Episode 7: AKA Top Shelf Perverts

Written By: Jenna Reback & Micah Shrift
Directed By: Simon Cellan Jones

Not content with invading her childhood home, Kilgrave spends some personal time in Jessica’s apartment office, spraying his territory by peeing in her toilet.

Enter Ruben the soppy neighbour boy from upstairs, who blurts out to the stranger in the lovely suit that he has brought banana bread for Jessica “because he loves her.” Aw, Ruben, no.

Jessica meanwhile is getting thrown out of a bar into yet another pile of trash bags, so even the homeless dude in the gutter thinks she smells bad. Rock bottom.

She’s on a job to get Jeri Hogarth’s wife to sign the divorce papers “by any means necessary” and because she’s completely hammered, she misjudges the situation and ends up accidentally throwing the other woman on to subway tracks, then violently rescuing her.
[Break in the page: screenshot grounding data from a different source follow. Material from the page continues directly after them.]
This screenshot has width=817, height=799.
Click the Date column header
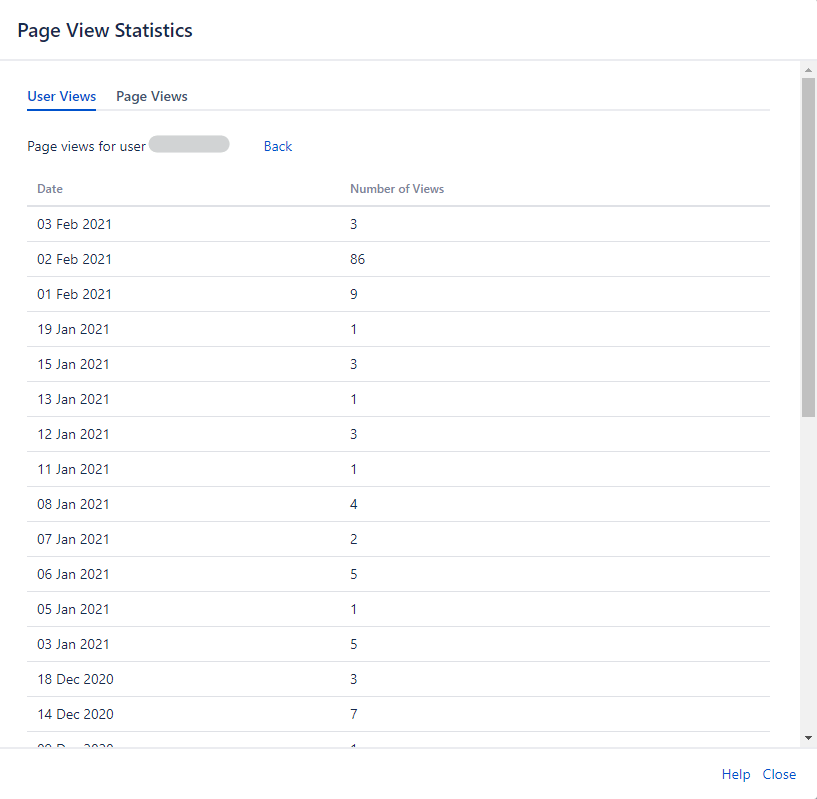pyautogui.click(x=50, y=188)
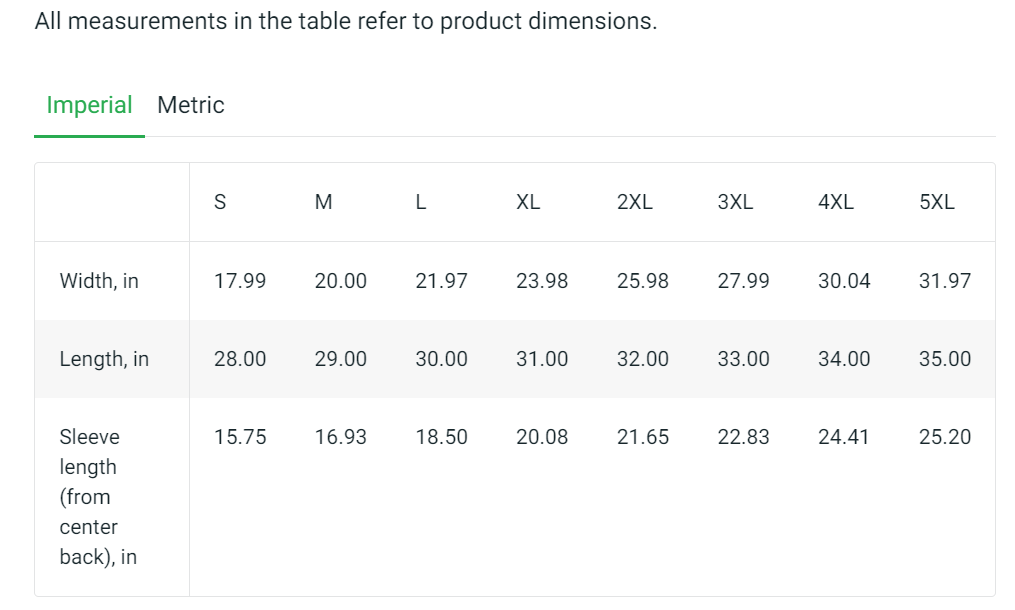Viewport: 1015px width, 610px height.
Task: Click sleeve length value 20.08 for XL
Action: [x=542, y=437]
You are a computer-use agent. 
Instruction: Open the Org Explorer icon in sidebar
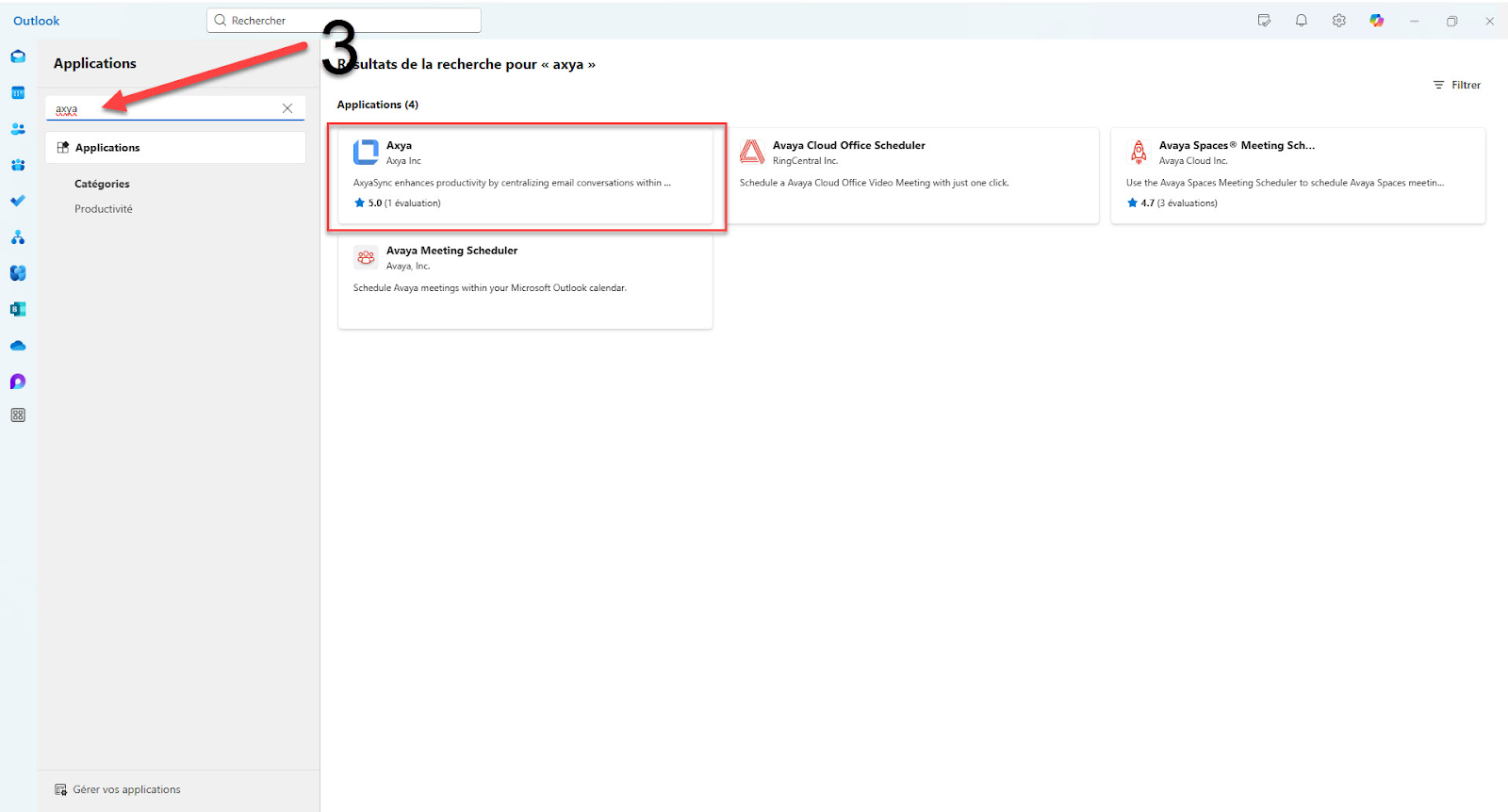click(18, 237)
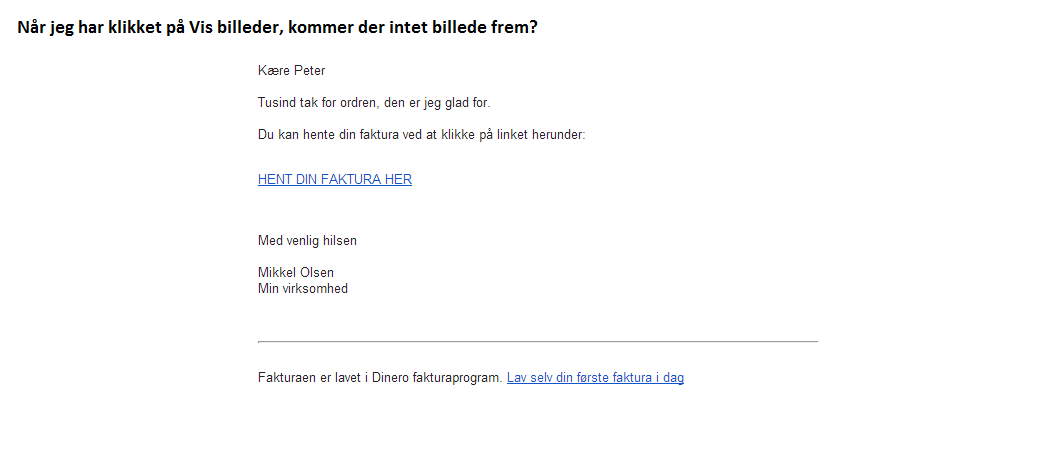Screen dimensions: 1041x450
Task: Open the HENT DIN FAKTURA HER link
Action: (x=335, y=179)
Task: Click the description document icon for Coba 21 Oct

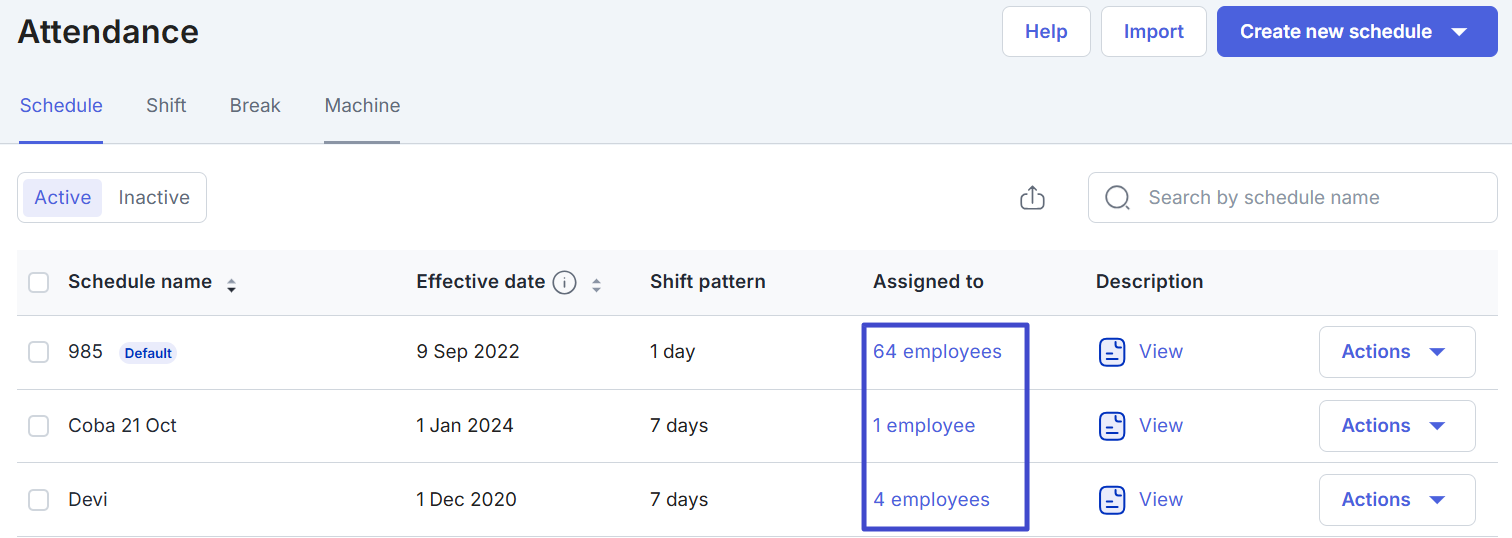Action: (1112, 426)
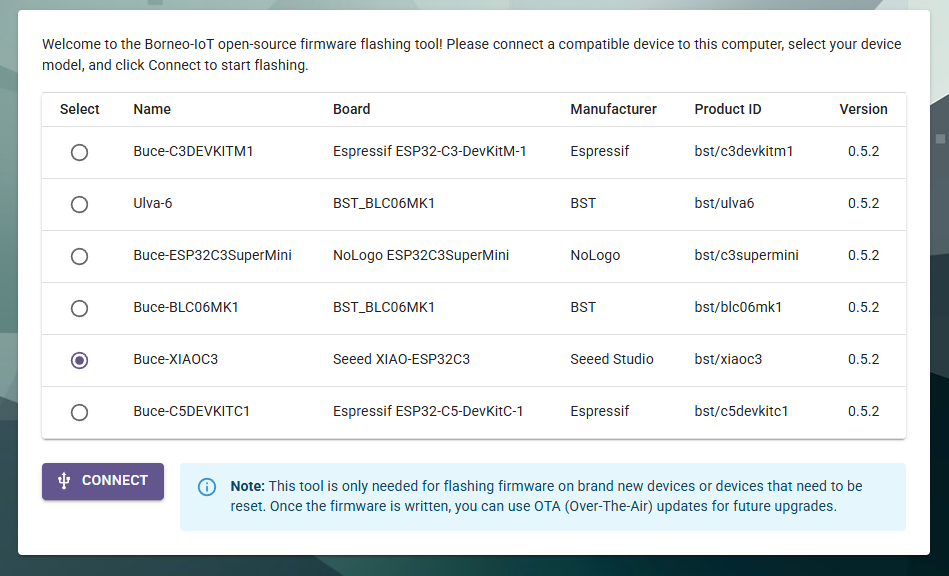Viewport: 949px width, 576px height.
Task: Click the bst/xiaoc3 product ID cell
Action: (728, 359)
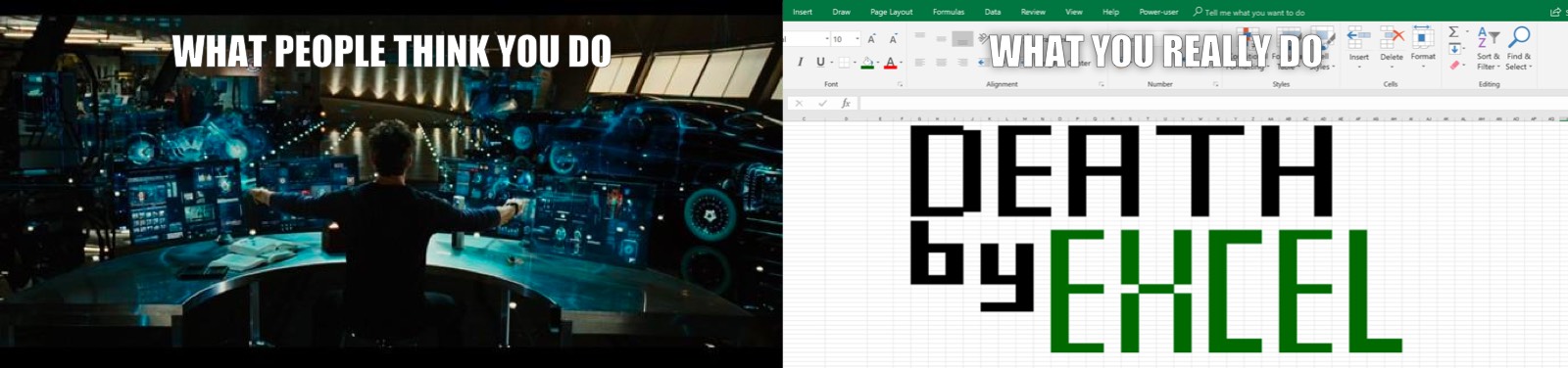Click the Clear eraser icon in Editing
The image size is (1568, 368).
tap(1454, 66)
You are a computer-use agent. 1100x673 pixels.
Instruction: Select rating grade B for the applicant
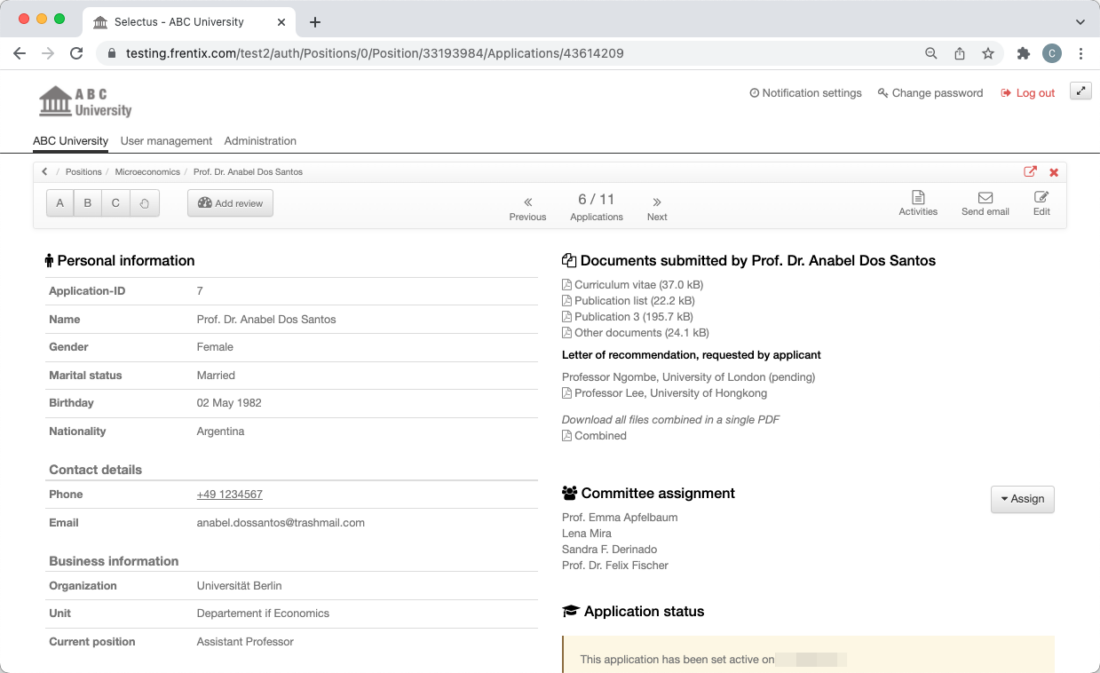(87, 202)
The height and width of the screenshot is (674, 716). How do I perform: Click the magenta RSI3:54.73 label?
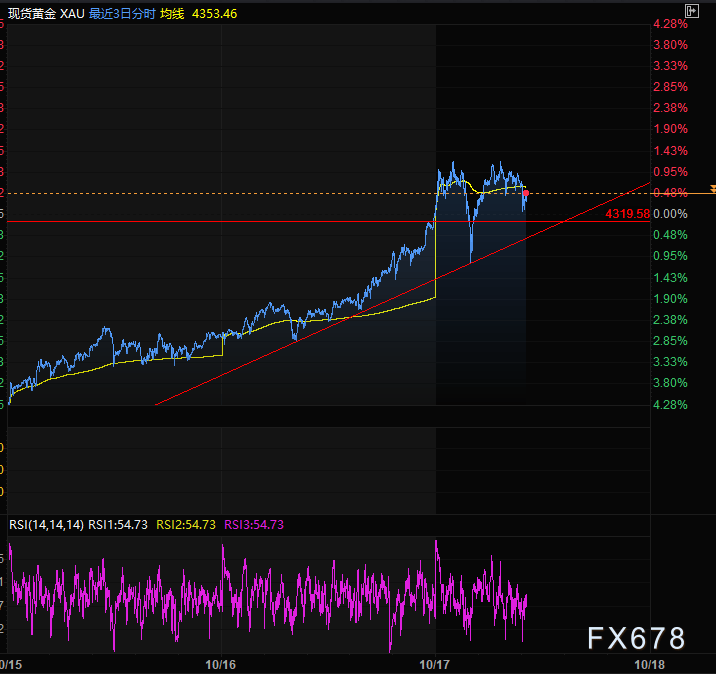(x=254, y=525)
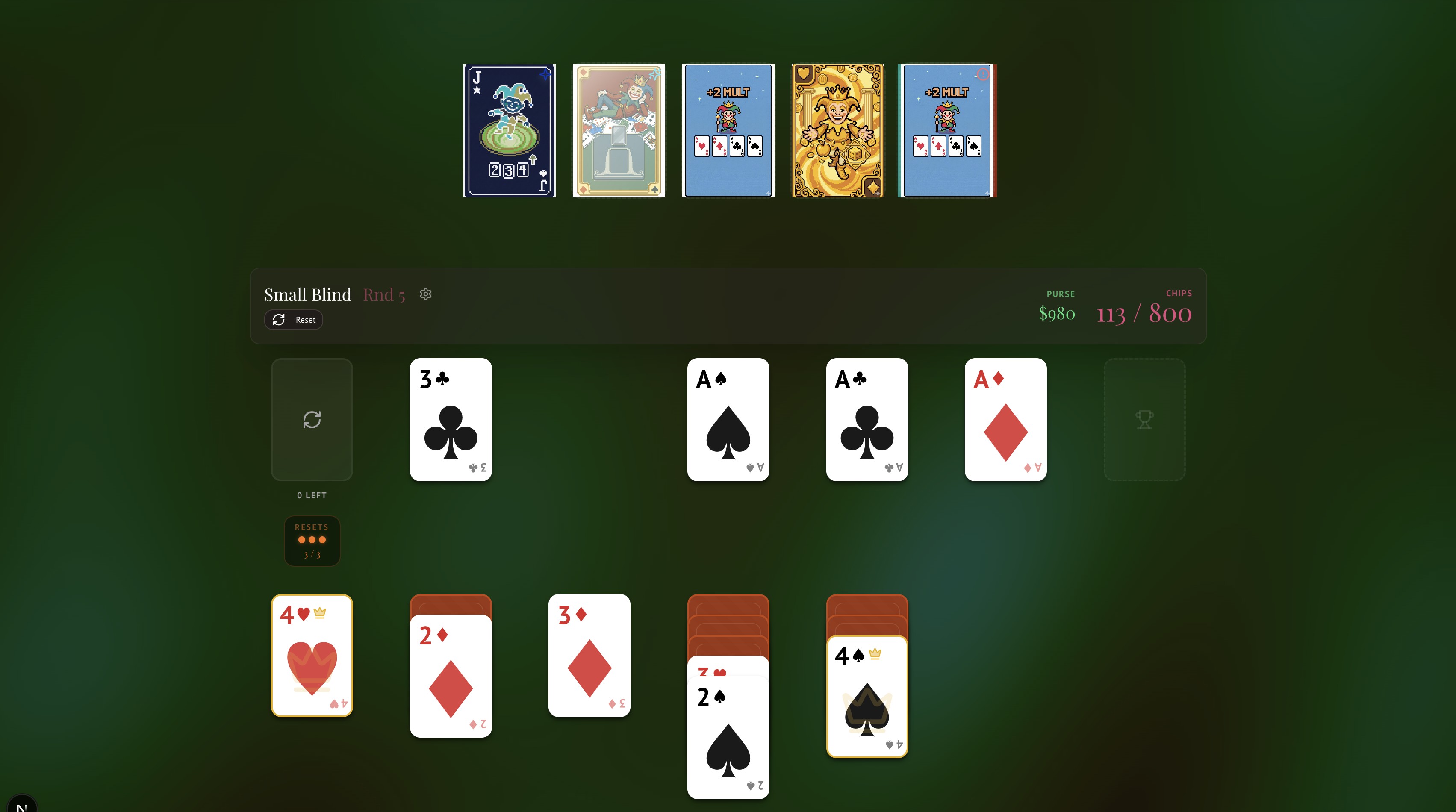Viewport: 1456px width, 812px height.
Task: Select the last +2 Mult joker card
Action: [x=947, y=130]
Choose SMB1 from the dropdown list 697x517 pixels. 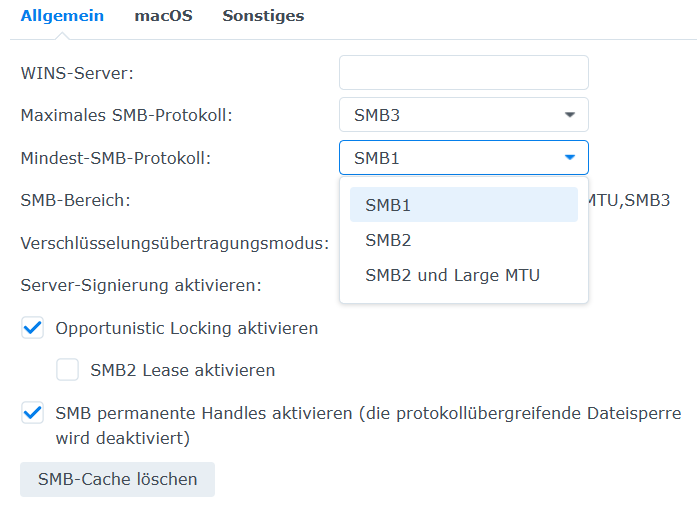pyautogui.click(x=463, y=205)
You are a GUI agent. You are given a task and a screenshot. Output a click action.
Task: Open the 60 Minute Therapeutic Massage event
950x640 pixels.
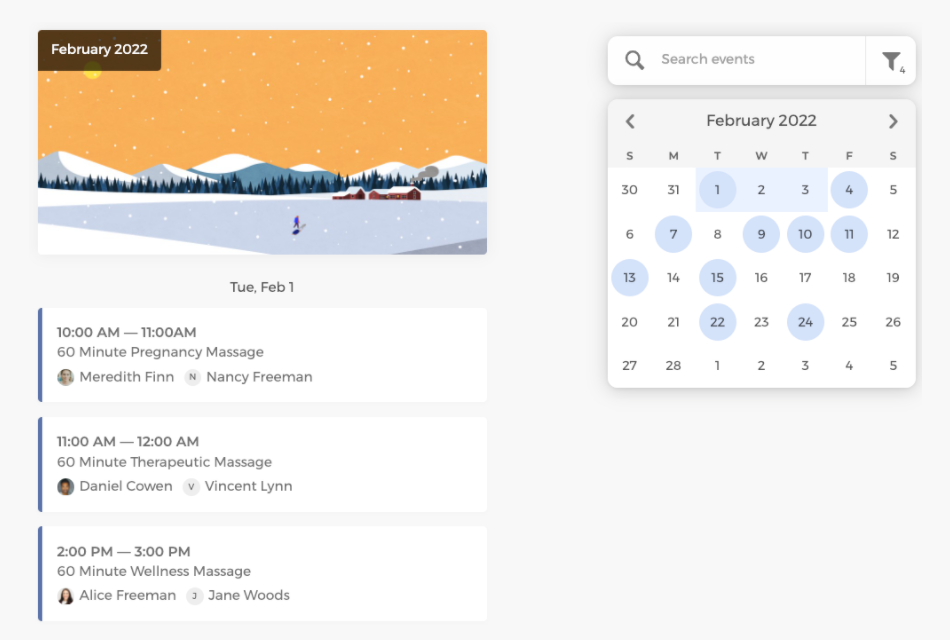coord(260,463)
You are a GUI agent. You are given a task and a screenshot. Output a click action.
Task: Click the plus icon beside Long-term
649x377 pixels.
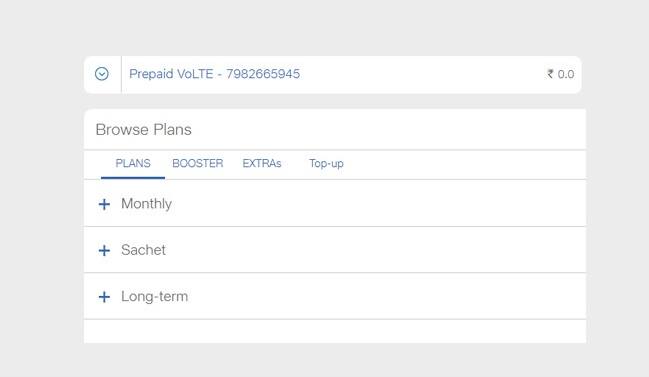tap(104, 297)
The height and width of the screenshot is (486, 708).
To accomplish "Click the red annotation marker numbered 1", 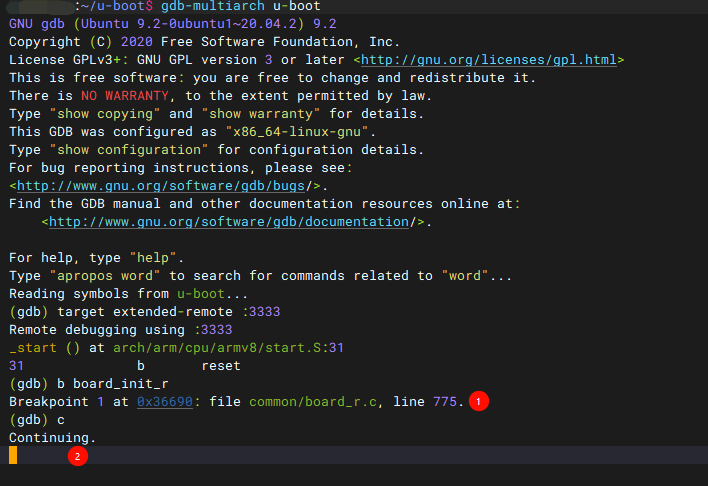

Awkward!

In a situation mirroring several earlier scenes of the show, a bright-eyed Malcolm (who has either been jogging or to Jazzercise) finds Jessica sprawled drunkenly in the lift of their building and helps her home.

I take what cheerfulness I can get from this show, and I find it amusing that Malcolm has shifted so quickly from deadbeat junkie to that judgy friend of yours who exercises more than you do. I want him and Trish to have a regular brunch date in which they conspire to make Jessica eat healthy. Please let him survive to be an AA counsellor and return to his social work career! I want to hug perky judgy Malcolm.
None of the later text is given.